Oh wait, that wasn't you, that was me. (They let me into college anyway. They even let me be a professor, eventually.) And it happened back in 1991, before parents could check their kid's grades online every single night and find out about every missed homework assignment at once; back when teachers could assign an F and make it stick.

I think I see the problem here...

Monday, February 8, 2016

How to comment on an online news article about higher education: a helpful list of rhetorical tropes

1) Refer to everything outside of higher education as "the real world," with the implication that colleges and universities are somehow unreal.

2) Refer to all students who express opinions you dislike as "coddled." As nobody ever uses the word "coddled" any more to describe anything except These Kids Today, this is a particularly useful way to create the impression that their ideas can be discounted automatically.

3) Describe all professors as left-wing Marxist tenured radicals. (Unless, of course, the news story you are commenting on is about the latest "disruptive" innovation or technology, in which case it should be taken as read that all professors are hide-bound conservatives who refuse to change anything ever. In either case, their opinions can safely be dismissed.)

4) Mention Saul Alinsky a lot. Nobody has the foggiest idea who this is, so he can be used as a convenient shorthand for All Things Vaguely Menacing, and you'll sound super-smart while you're doing it.

5) Pick a random arts-and-humanities course with a normal title, such as "Existentialist Philosophy" or "Eighteenth-Century Literature," and refer to it as a "major." Demand to know where all the jobs are for the eighteenth-century literature majors, and express your sincere concern that they need to be saved from themselves.

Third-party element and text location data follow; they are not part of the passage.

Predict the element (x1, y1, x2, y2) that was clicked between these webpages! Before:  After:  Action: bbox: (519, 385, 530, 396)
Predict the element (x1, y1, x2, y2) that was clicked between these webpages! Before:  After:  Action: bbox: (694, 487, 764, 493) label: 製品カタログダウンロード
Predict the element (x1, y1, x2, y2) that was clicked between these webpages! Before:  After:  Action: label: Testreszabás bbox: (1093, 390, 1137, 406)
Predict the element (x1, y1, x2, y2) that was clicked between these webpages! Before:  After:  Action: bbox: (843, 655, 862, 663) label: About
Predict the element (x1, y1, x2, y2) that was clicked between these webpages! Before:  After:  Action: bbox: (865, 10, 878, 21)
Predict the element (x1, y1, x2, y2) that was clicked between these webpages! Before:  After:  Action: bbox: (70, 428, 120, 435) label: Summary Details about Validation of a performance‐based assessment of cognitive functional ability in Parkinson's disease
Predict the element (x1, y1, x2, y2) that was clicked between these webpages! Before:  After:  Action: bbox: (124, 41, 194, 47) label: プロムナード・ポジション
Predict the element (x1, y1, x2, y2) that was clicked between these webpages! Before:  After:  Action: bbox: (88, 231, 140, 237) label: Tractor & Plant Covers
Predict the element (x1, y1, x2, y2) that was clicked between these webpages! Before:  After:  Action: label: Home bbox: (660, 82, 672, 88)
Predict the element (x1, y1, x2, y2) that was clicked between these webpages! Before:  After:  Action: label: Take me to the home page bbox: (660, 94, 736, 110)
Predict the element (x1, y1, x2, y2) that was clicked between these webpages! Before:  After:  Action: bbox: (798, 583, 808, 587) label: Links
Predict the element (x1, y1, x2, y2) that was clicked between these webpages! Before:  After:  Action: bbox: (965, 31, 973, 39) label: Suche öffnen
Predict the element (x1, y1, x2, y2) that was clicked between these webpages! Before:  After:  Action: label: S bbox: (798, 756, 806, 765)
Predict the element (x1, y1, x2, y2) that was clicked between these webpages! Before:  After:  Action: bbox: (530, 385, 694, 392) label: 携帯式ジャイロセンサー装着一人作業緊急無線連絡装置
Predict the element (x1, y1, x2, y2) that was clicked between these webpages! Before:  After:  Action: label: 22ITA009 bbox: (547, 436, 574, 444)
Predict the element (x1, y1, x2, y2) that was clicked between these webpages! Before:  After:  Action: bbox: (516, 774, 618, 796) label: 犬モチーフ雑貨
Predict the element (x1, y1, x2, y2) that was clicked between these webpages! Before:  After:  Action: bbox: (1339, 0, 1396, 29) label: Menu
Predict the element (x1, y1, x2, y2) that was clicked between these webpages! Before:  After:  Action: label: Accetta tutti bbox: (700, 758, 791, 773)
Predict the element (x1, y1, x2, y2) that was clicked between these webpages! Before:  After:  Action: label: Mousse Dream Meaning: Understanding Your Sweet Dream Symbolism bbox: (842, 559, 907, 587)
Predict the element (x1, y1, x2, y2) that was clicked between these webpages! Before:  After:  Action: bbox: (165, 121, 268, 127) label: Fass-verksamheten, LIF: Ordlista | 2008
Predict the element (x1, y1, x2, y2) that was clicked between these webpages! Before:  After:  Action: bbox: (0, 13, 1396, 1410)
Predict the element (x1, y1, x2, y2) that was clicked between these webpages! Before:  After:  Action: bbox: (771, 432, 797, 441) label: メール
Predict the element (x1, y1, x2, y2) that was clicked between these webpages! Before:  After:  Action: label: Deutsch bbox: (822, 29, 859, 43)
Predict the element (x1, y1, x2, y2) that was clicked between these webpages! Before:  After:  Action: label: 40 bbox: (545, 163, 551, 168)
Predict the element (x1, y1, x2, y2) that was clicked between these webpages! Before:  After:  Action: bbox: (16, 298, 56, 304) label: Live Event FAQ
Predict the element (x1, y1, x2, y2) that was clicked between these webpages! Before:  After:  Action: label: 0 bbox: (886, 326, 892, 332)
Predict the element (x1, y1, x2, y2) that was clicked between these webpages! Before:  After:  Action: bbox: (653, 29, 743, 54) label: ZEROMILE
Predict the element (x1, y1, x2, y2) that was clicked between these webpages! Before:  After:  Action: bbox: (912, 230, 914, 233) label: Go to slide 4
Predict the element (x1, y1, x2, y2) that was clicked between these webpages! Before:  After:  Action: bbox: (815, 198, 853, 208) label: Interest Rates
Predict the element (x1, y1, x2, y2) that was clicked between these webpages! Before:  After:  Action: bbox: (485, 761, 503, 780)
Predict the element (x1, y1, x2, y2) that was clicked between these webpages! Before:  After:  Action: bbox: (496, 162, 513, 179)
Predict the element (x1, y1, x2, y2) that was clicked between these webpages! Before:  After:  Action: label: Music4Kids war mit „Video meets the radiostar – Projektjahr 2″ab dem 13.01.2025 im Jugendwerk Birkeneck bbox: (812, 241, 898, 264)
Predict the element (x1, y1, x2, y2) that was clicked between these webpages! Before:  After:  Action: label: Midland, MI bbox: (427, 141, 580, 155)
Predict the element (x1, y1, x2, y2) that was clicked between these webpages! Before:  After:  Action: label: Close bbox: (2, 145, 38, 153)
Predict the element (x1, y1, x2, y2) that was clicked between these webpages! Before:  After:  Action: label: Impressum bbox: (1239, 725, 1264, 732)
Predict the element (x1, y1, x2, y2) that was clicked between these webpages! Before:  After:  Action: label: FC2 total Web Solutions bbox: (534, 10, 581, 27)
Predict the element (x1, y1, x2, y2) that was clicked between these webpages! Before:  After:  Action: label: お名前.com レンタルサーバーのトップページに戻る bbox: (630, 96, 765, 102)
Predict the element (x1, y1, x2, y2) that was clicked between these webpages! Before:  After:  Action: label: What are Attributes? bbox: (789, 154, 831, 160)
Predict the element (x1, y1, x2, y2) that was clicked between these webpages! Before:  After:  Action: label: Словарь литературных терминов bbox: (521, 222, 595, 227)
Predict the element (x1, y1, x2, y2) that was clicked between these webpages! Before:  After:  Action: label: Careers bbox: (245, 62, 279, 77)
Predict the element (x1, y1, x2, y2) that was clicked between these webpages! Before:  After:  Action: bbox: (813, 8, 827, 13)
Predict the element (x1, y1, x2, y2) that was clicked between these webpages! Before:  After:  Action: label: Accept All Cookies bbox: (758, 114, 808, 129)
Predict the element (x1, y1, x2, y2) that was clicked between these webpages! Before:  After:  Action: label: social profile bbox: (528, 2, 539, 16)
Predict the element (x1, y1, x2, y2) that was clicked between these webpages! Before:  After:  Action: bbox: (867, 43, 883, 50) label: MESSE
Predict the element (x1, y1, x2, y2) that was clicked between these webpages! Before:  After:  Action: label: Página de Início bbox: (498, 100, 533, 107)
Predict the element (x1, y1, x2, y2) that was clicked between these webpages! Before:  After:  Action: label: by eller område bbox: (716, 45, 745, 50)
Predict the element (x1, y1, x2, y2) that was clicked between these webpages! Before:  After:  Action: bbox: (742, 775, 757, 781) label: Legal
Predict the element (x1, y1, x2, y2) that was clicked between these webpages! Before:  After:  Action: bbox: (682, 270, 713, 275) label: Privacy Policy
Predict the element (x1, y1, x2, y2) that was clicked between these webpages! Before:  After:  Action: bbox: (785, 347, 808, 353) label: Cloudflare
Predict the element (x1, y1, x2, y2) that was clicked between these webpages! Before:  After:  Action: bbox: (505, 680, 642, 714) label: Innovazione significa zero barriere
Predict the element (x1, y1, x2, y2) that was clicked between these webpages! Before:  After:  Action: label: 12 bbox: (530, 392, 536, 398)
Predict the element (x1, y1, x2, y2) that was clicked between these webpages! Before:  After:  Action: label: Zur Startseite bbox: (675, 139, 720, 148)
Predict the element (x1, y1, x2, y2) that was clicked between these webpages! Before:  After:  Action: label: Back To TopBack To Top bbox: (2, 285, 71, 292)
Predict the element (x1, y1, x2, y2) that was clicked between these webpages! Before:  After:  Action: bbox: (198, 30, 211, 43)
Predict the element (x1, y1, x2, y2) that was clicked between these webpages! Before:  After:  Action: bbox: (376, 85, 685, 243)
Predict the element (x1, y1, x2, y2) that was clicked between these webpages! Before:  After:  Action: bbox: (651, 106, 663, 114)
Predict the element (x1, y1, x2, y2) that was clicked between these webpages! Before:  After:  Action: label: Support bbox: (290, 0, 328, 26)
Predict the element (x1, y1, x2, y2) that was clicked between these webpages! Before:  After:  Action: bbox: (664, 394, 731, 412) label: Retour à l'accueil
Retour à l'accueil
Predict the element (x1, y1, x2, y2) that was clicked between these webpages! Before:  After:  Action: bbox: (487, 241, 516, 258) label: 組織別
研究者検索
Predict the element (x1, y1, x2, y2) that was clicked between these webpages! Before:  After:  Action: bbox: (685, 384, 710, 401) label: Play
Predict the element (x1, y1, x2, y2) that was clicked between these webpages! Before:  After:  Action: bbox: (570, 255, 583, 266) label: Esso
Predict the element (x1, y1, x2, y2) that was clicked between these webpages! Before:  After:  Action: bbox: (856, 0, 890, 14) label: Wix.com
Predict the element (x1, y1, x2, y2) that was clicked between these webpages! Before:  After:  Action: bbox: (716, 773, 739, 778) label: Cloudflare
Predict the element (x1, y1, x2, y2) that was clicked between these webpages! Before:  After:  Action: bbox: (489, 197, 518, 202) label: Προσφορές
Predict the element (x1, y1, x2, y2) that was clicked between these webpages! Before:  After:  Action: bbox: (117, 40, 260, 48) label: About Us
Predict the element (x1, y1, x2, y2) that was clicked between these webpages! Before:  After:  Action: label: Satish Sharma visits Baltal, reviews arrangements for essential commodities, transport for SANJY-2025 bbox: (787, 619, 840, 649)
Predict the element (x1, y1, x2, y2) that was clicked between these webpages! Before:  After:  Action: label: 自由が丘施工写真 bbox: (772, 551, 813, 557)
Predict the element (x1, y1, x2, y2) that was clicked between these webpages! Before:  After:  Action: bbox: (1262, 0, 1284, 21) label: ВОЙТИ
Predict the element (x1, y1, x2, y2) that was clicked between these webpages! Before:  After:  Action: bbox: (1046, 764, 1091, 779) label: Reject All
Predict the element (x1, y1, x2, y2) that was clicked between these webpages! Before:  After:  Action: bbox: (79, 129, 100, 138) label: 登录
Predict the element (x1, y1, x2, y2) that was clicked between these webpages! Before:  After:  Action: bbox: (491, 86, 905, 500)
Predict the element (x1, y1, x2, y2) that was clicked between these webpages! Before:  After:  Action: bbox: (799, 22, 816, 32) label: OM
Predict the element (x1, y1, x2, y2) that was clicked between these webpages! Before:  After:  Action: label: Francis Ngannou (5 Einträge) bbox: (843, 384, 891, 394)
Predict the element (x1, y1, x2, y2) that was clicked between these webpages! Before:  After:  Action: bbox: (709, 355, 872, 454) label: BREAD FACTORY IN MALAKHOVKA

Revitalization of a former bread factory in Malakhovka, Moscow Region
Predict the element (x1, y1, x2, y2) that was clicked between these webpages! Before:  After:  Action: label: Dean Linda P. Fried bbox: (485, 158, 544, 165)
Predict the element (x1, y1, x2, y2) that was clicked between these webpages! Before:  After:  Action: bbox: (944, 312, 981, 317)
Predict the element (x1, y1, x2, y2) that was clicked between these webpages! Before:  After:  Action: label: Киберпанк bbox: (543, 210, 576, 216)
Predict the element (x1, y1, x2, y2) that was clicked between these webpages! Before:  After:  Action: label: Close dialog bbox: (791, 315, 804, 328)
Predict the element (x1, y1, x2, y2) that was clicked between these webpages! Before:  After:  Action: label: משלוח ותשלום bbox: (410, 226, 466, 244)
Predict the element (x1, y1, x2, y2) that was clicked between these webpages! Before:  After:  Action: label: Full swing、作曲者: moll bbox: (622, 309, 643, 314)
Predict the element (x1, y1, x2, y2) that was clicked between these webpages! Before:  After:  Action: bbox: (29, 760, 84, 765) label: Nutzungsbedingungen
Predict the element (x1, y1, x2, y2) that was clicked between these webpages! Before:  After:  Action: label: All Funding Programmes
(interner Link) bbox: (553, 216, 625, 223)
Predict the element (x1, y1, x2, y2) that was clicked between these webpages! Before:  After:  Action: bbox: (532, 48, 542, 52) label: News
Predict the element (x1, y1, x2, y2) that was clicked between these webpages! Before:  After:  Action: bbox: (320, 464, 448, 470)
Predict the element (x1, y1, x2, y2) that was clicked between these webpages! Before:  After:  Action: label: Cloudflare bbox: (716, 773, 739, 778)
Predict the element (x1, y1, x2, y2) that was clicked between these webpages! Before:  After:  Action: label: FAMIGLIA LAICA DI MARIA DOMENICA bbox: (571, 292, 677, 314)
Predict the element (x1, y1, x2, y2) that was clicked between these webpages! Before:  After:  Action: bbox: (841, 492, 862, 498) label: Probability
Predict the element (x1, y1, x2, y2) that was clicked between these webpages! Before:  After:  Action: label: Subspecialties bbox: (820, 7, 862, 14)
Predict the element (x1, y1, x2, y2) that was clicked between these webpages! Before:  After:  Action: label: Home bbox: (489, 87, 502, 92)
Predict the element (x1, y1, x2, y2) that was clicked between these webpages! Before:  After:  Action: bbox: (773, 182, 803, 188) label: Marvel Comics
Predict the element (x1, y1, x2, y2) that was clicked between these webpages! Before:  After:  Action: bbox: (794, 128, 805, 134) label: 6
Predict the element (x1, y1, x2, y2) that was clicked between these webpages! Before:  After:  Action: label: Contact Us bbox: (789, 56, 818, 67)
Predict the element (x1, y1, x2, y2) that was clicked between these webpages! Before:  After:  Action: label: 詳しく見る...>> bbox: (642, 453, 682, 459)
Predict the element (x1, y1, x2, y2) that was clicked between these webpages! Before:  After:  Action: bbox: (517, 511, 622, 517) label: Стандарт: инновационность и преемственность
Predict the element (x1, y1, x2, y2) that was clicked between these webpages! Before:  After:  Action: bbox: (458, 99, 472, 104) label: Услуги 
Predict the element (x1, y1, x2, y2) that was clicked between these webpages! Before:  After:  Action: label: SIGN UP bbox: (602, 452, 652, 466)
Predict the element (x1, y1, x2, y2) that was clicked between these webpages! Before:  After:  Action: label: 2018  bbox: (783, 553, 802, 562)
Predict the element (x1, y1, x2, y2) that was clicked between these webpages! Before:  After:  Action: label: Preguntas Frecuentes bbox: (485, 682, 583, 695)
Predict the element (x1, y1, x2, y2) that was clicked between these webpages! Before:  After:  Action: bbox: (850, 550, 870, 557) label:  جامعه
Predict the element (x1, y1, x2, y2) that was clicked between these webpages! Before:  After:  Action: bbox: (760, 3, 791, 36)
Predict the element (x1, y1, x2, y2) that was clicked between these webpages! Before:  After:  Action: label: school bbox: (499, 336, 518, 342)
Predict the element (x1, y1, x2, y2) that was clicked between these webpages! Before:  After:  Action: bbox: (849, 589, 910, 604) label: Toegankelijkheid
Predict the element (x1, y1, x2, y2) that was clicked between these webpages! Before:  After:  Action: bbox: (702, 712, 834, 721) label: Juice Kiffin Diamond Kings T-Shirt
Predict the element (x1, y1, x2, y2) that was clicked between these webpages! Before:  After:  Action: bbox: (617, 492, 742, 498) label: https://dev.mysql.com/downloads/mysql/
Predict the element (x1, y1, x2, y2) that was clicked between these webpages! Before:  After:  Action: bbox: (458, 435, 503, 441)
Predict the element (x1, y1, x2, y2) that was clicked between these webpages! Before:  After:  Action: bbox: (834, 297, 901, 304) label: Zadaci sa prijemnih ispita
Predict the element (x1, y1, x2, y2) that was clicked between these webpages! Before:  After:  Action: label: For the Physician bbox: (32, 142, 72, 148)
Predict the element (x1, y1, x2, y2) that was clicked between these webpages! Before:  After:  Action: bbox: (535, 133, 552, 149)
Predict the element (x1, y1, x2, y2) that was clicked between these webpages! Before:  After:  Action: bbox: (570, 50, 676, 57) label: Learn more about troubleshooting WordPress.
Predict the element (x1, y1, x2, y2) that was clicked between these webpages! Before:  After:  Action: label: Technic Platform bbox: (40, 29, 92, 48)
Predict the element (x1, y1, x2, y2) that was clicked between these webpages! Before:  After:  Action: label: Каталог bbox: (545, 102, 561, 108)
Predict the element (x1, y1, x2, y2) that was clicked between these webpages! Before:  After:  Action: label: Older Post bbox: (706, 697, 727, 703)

6) Pick a random arts-and-humanities course with a somewhat odd title, such as "Taco Literacy," and hold it up as an example of Everything Wrong With Every University Ever. Do this in the comment threads on stories that have nothing whatsoever to do with this particular course. (Or, in general, cherry-pick the strangest and most extreme example you can find of anything, treat it as a typical example, and shoehorn it into the comments on stories that have nothing to do with that thing.)

7) Refer to all fields of academic inquiry that focus on people other than white men as "Grievance Studies," and declare them to be intellectually and morally bankrupt by definition. If you do this often enough, and loudly enough, you will be excused from having to explain how you know this.

8) Ah, hell, you might as well declare all fields that end with "studies" to be intellectually and morally bankrupt by definition. If you are feeling particularly generous, you might make an exception for Religious Studies, Classical Studies, or International Studies ... no, on second thought, you've never seen any job ads with any of those fields in the title of the position, so it's safe to say they're all equally pointless.

9) Assume that liberal arts colleges, liberal arts majors, a liberal arts curriculum, and political liberalism are all exactly the same thing.

10) Conflate "holding an unpopular opinion" with "being a member of a minority group," and, in general, fail to distinguish between categories-based-on-opinion-and-belief and categories-based-on-identity. This will allow you, for example, to accuse people who disagree with you of hate speech, or to call for affirmative action for people who do agree with you. If anybody calls you on this, mention look, a squirrel! Rachel Dolezal.

ETA: 11) When citing examples of wasteful university spending, be sure to mention climbing walls. Never any other sort of sports or recreational equipment. Always climbing walls.

... I need to stop reading the comments, don't I?

Monday, February 1, 2016

political bafflement

Why has being anti-French literature, anti-Greek-philosophy, anti-anthropology, and anti-non-vocational-education in general suddenly become such a popular conservative talking point?

Aren't these the very fields that have the most to do with preserving the knowledge and traditions of the past? What, exactly, do these people think they are conserving?